- [REQUEST]: Give the lines from the one containing "This screenshot has height=702, width=1204." through the final line as a Markdown table with columns No. and Line, one numbered row per line, with blank lines skipped and the pictures left out.

- [GIVEN DATA]:
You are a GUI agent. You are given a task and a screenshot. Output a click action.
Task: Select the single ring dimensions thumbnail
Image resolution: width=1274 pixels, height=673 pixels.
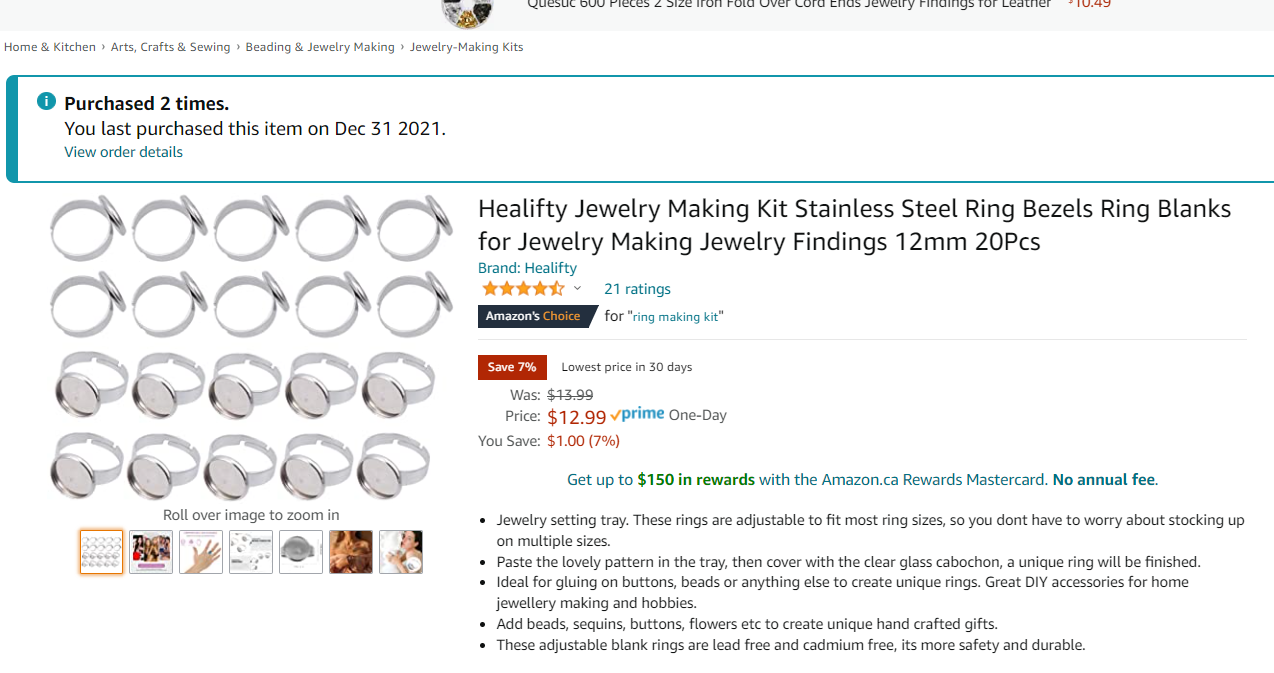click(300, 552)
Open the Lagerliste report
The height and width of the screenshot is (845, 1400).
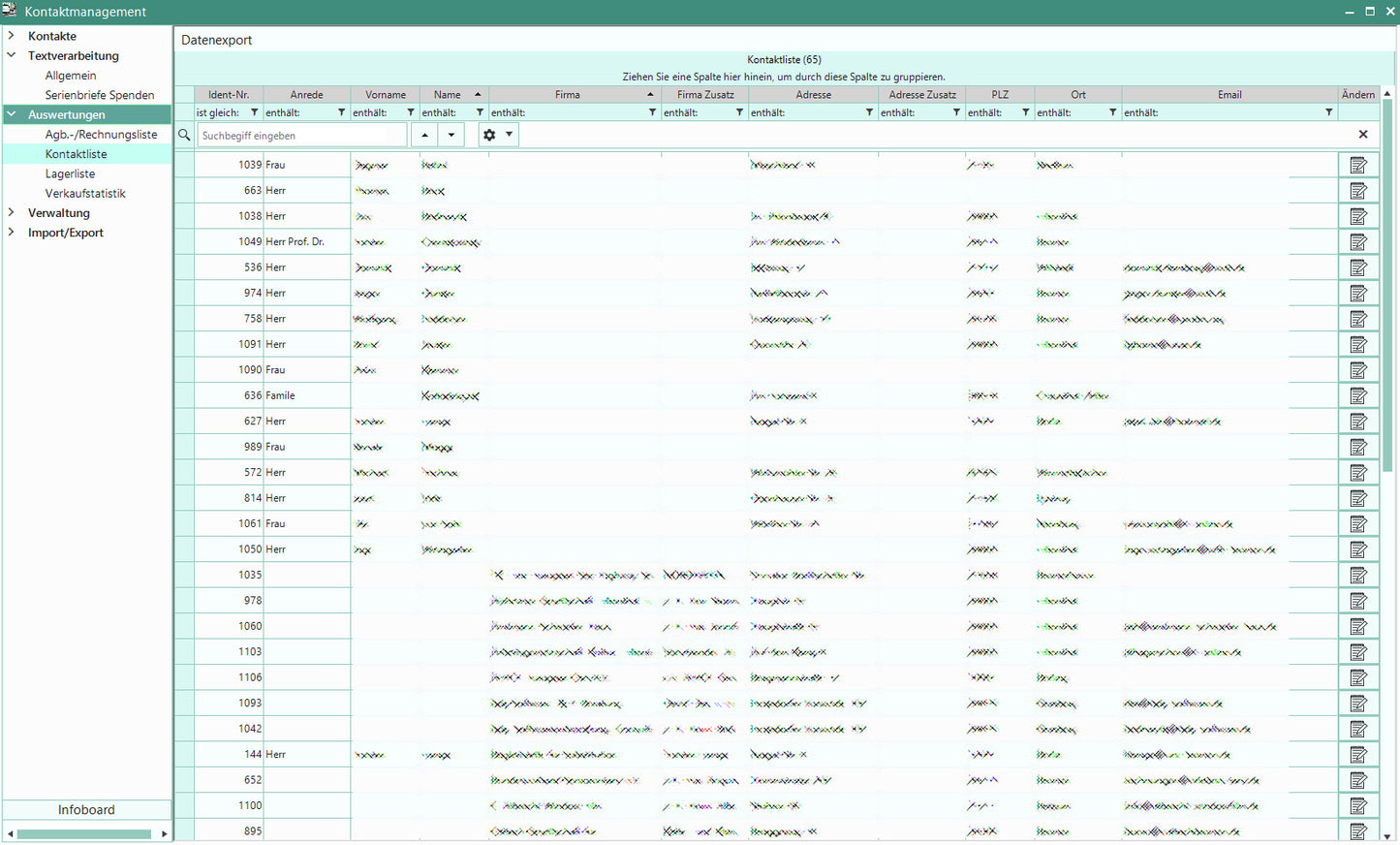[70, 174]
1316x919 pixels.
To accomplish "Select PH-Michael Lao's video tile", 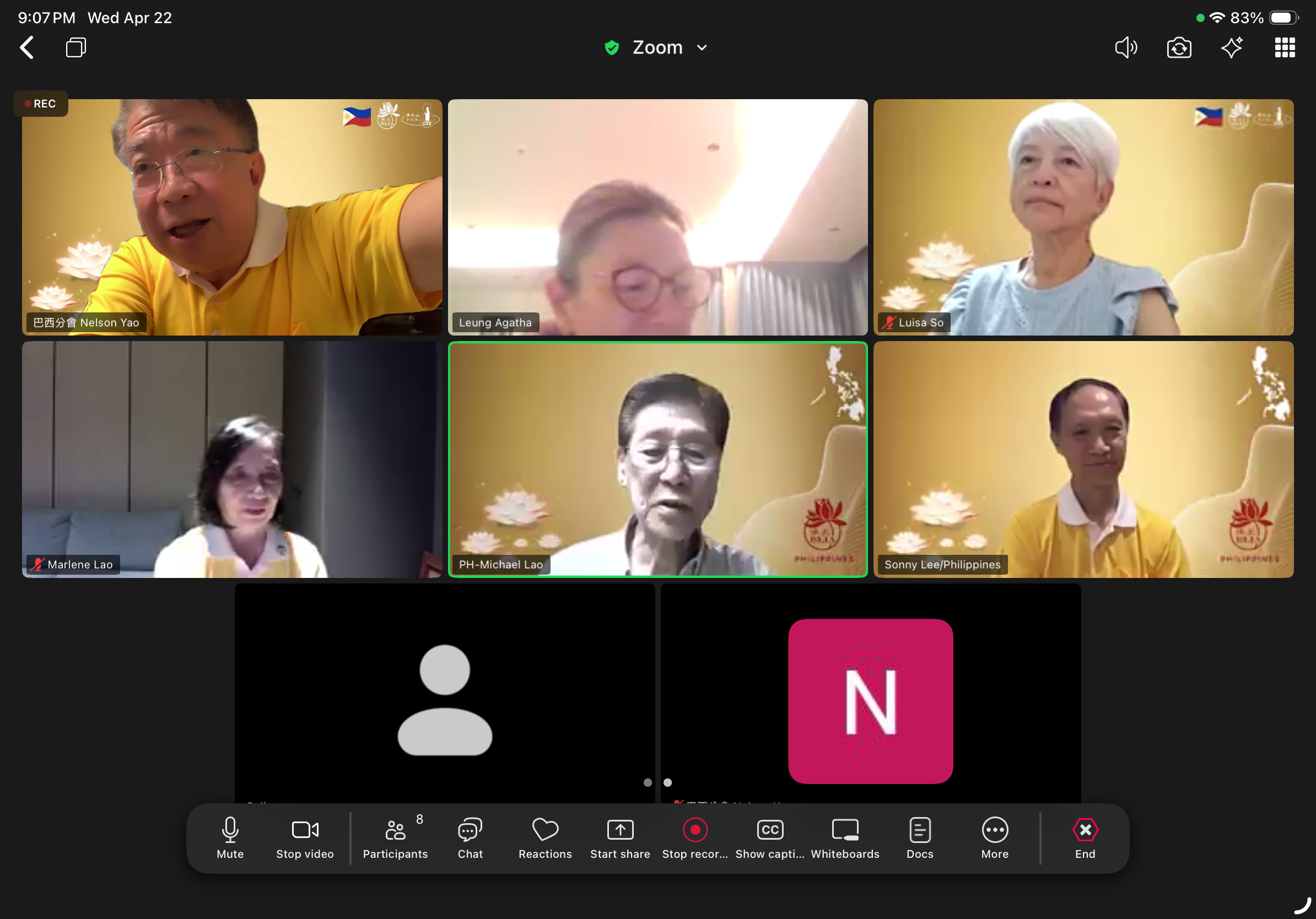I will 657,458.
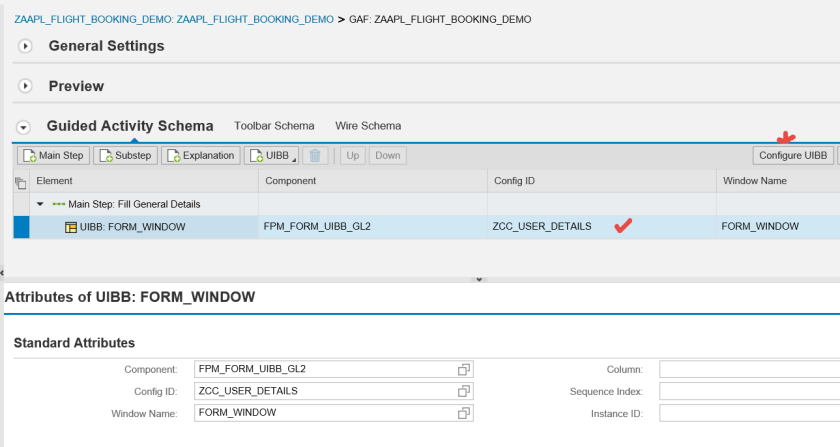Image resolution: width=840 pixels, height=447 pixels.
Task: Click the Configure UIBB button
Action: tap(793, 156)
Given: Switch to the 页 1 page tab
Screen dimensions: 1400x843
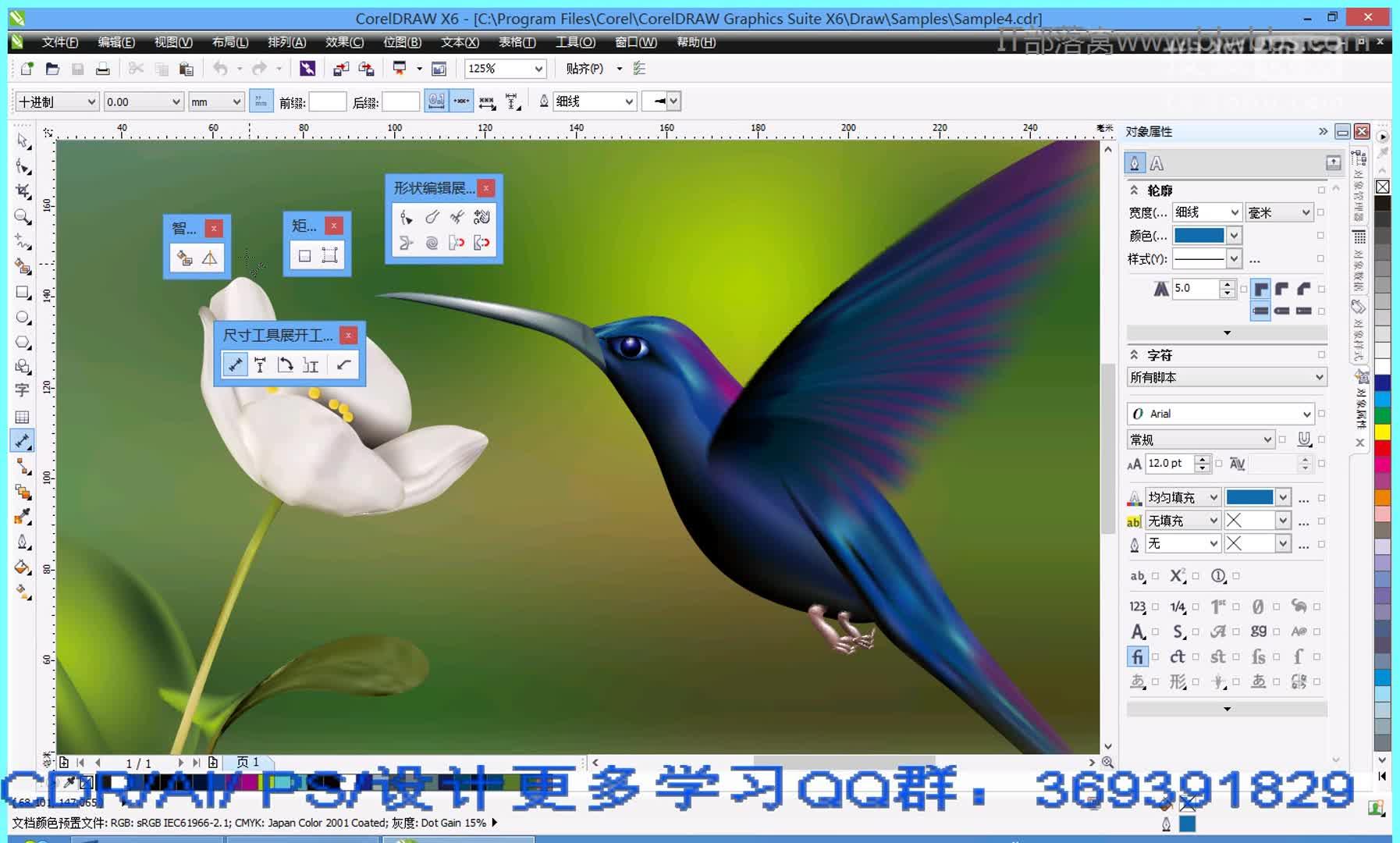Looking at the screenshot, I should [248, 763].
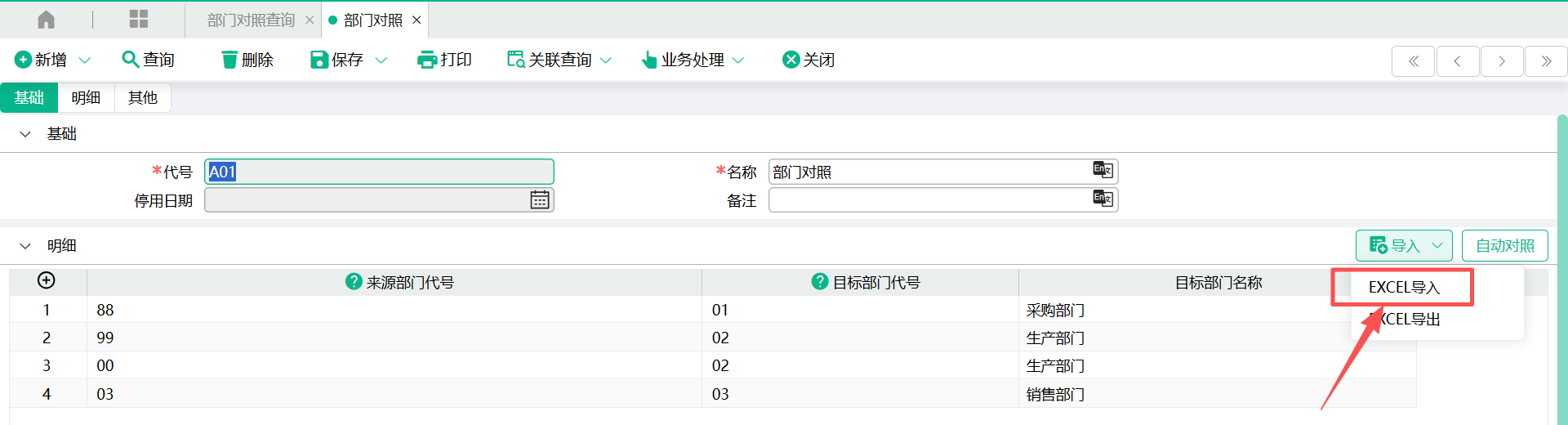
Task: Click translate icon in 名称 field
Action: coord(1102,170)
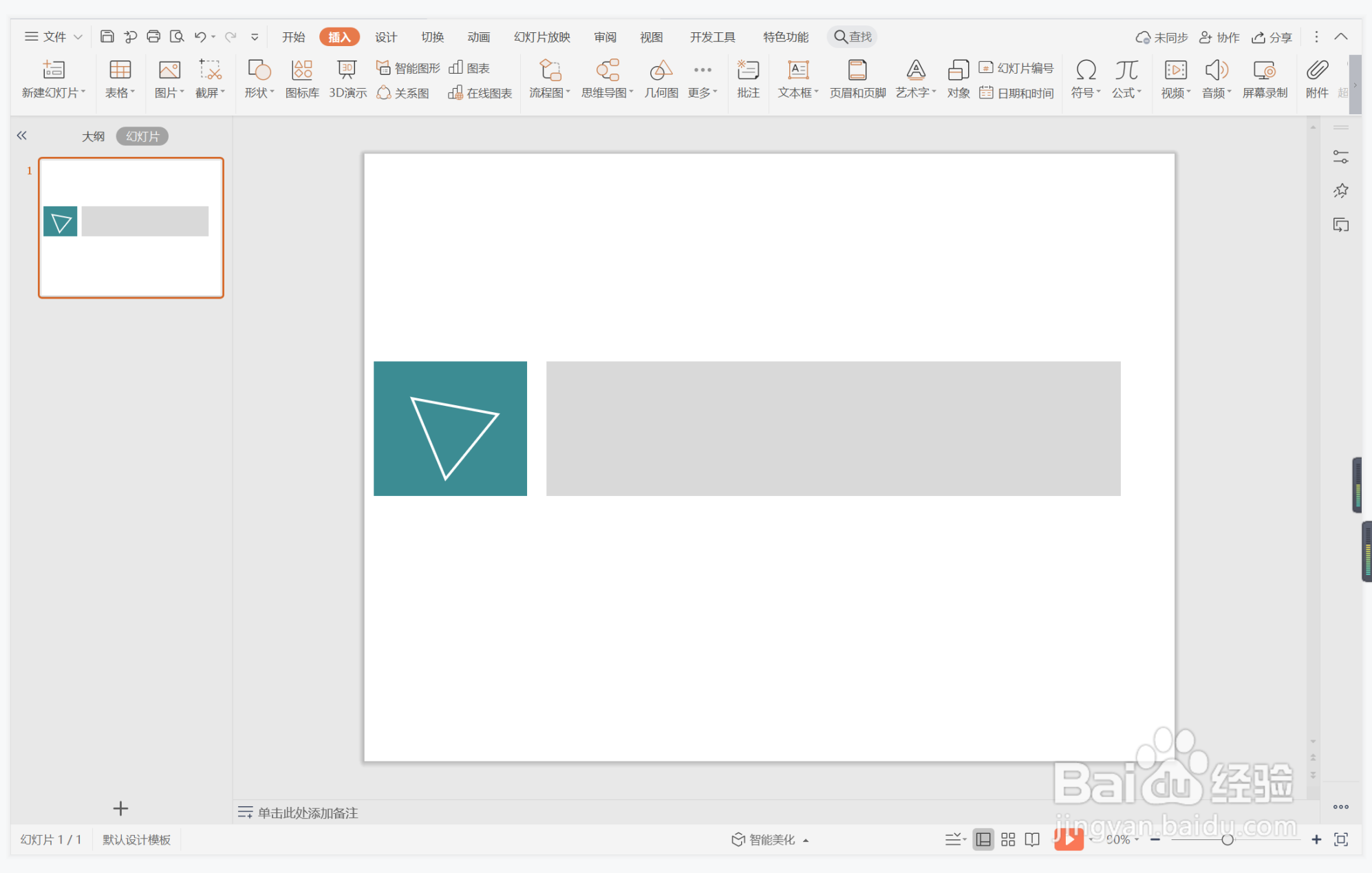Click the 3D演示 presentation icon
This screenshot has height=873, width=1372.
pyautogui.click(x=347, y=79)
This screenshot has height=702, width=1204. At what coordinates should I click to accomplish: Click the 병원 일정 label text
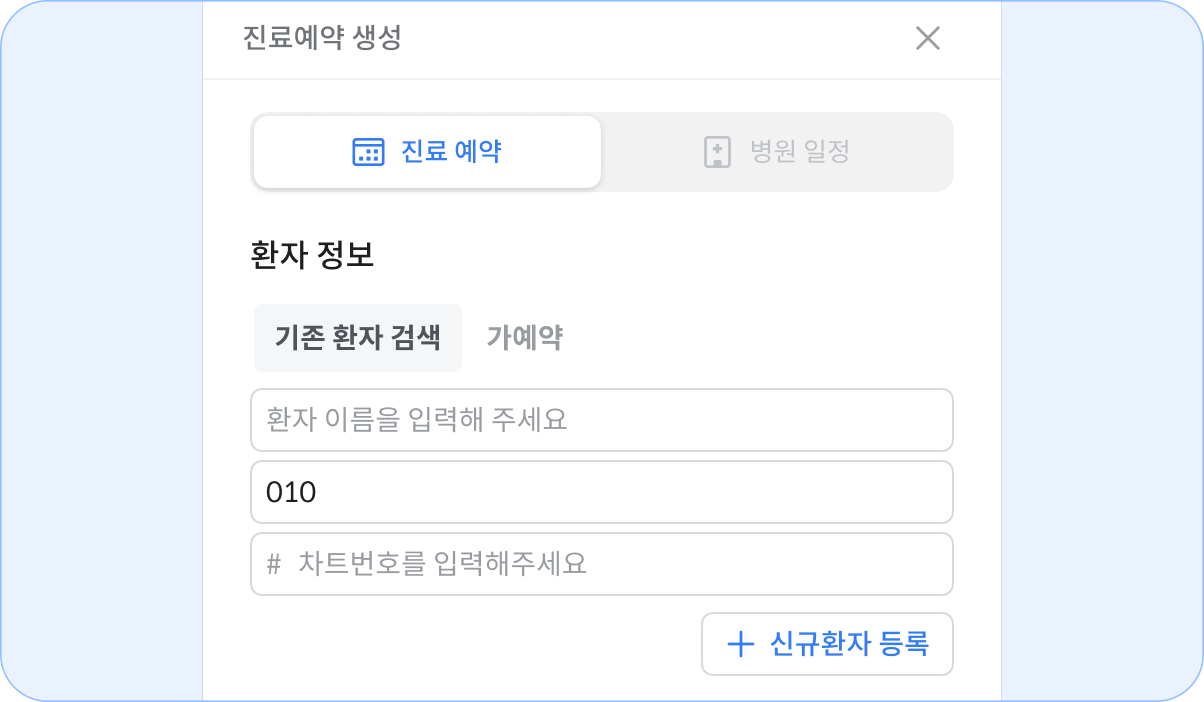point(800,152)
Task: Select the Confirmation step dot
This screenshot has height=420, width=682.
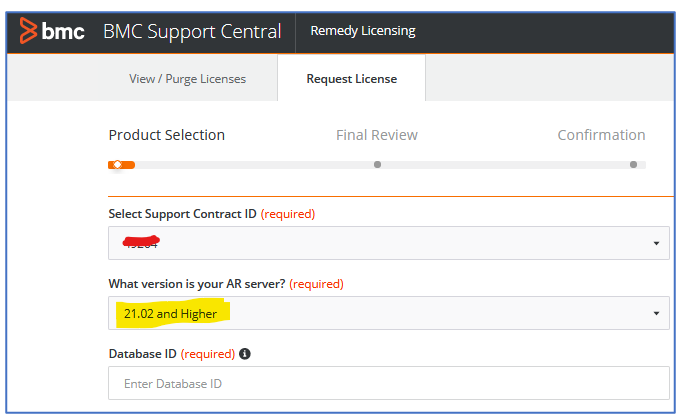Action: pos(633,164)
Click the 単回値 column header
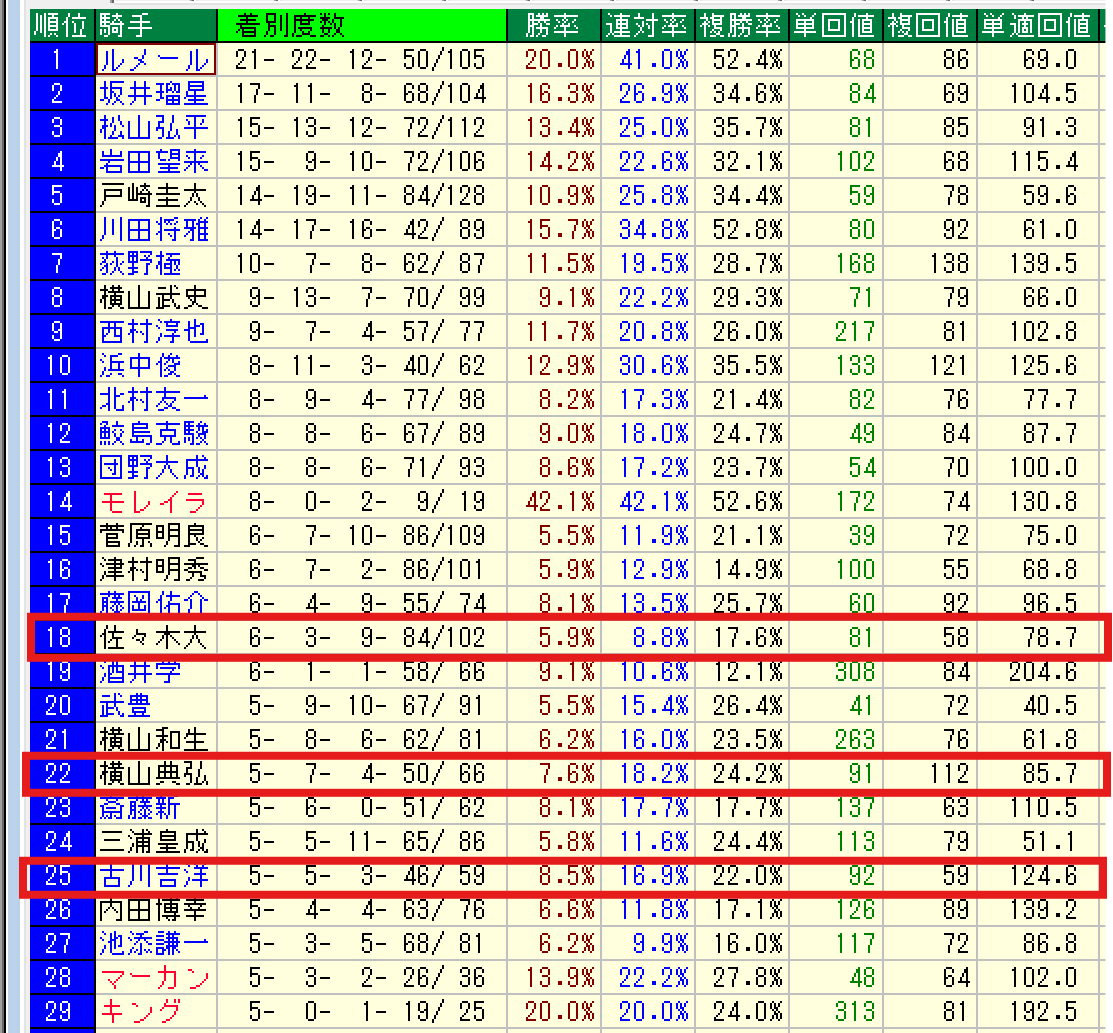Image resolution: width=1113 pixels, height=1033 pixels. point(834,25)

- [FINAL RESULT]:
| No. | Line |
|---|---|
| 1 | This screenshot has height=702, width=1204. At what coordinates should I click to accomplish: Click the 병원 일정 label text |
| 2 | point(800,152) |
| 3 | Task: Select the Confirmation step dot |
| 4 | This screenshot has height=420, width=682. |
| 5 | Action: pos(633,164) |
| 6 | Click the 単回値 column header |
| 7 | Image resolution: width=1113 pixels, height=1033 pixels. point(834,25) |